- [EXTRACTED ENTRIES]:
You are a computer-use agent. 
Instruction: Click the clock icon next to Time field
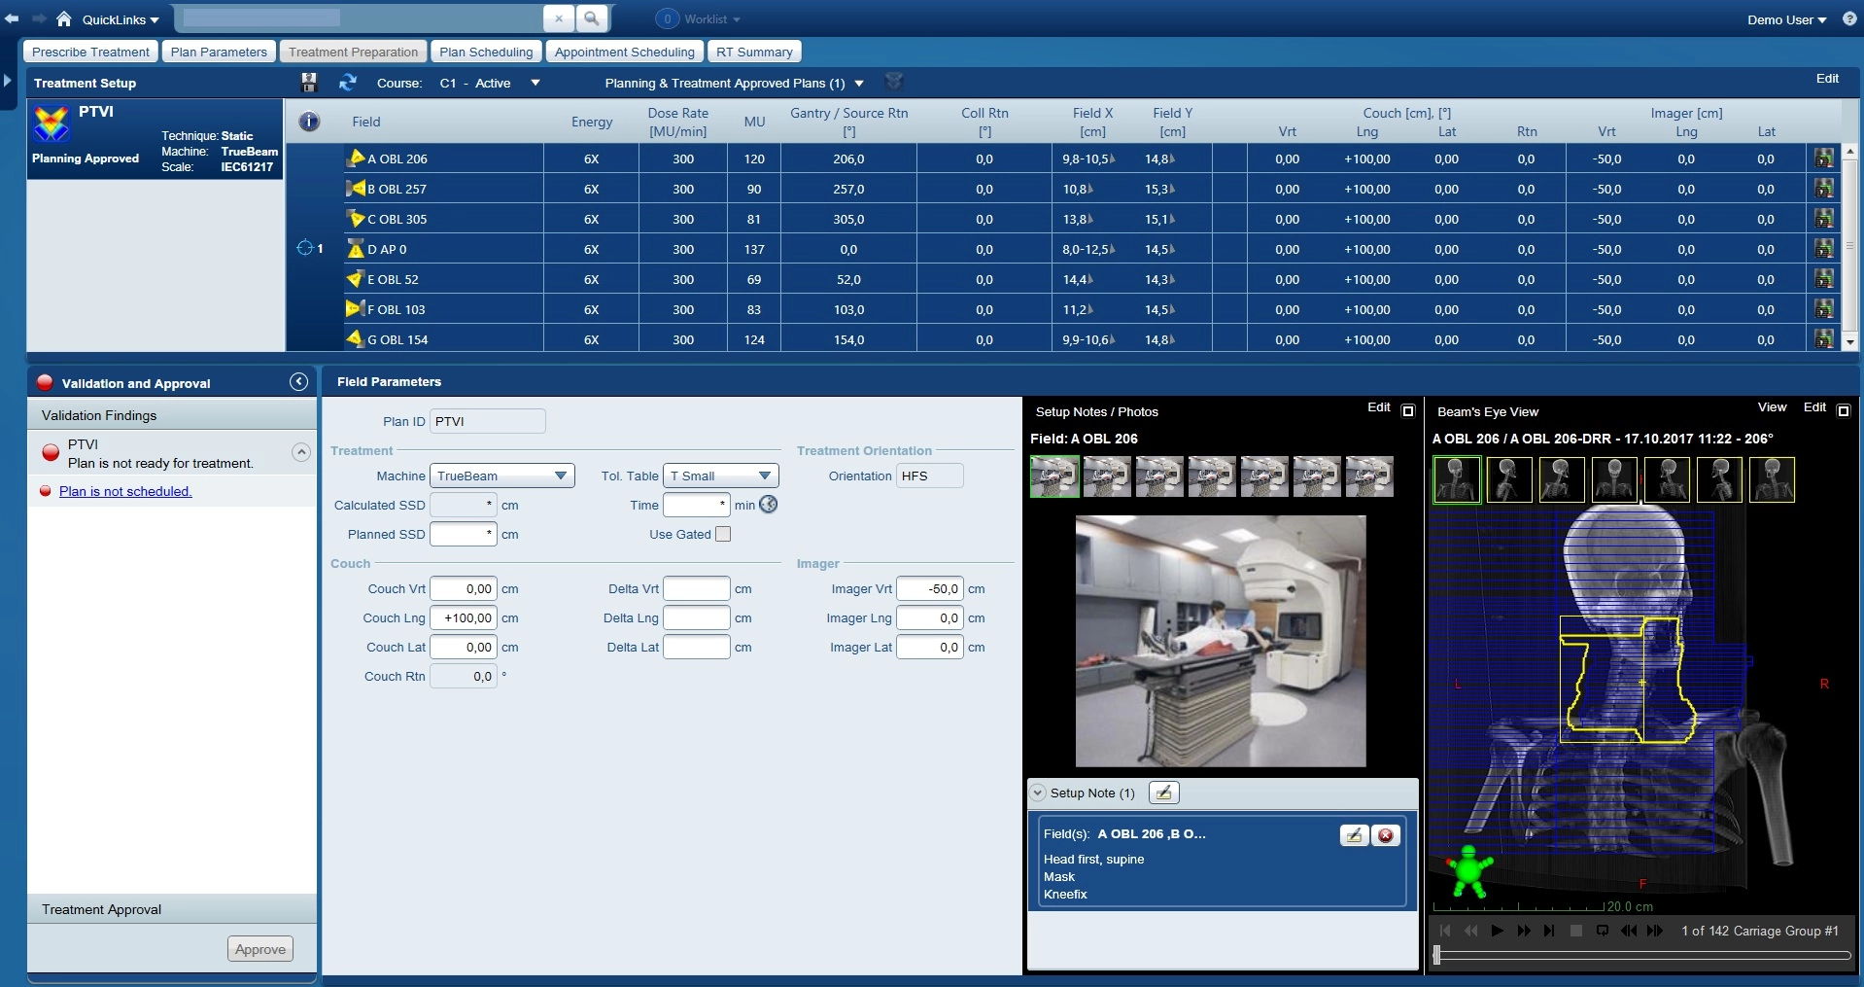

==

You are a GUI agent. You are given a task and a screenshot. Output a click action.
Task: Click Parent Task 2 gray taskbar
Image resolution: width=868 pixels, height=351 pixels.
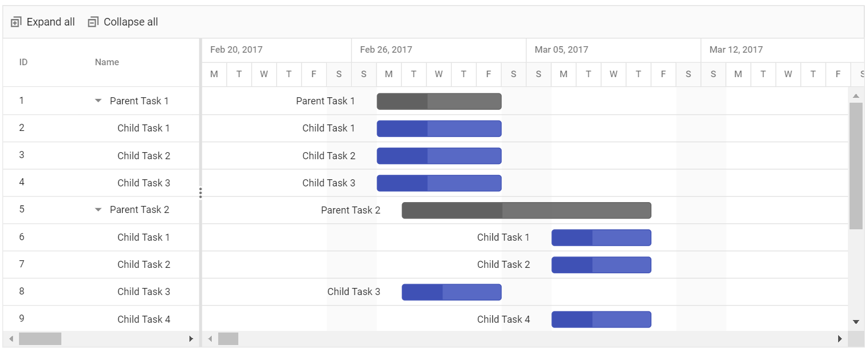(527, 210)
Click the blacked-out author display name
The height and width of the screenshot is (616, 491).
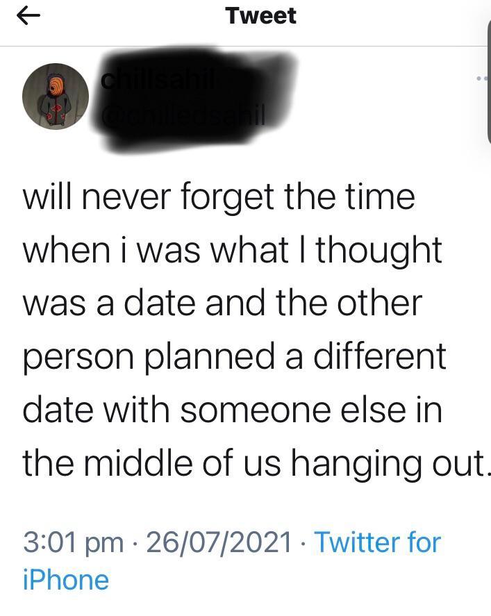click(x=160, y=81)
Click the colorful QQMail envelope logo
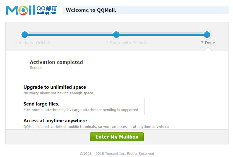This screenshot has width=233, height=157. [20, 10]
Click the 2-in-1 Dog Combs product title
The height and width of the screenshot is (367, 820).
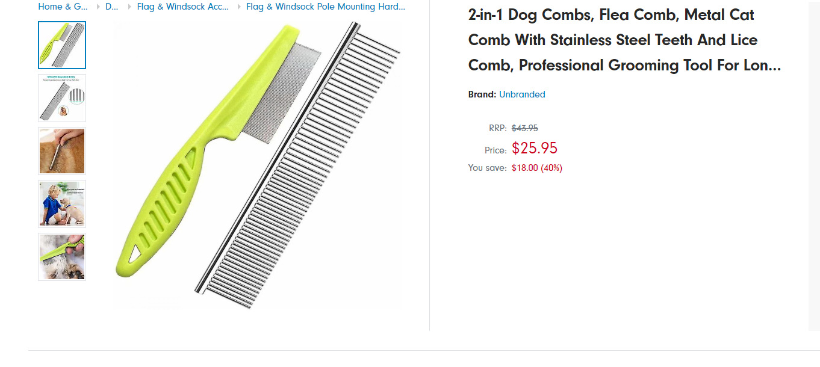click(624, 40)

- [PROBLEM DETAILS]: Repeat, character for character, the lines of the material above from the line with "You are a computer-use agent." through the line with "Instruction: Click the".

- [TASK RESPONSE]:
You are a computer-use agent. 
Instruction: Click the clock icon next to Time field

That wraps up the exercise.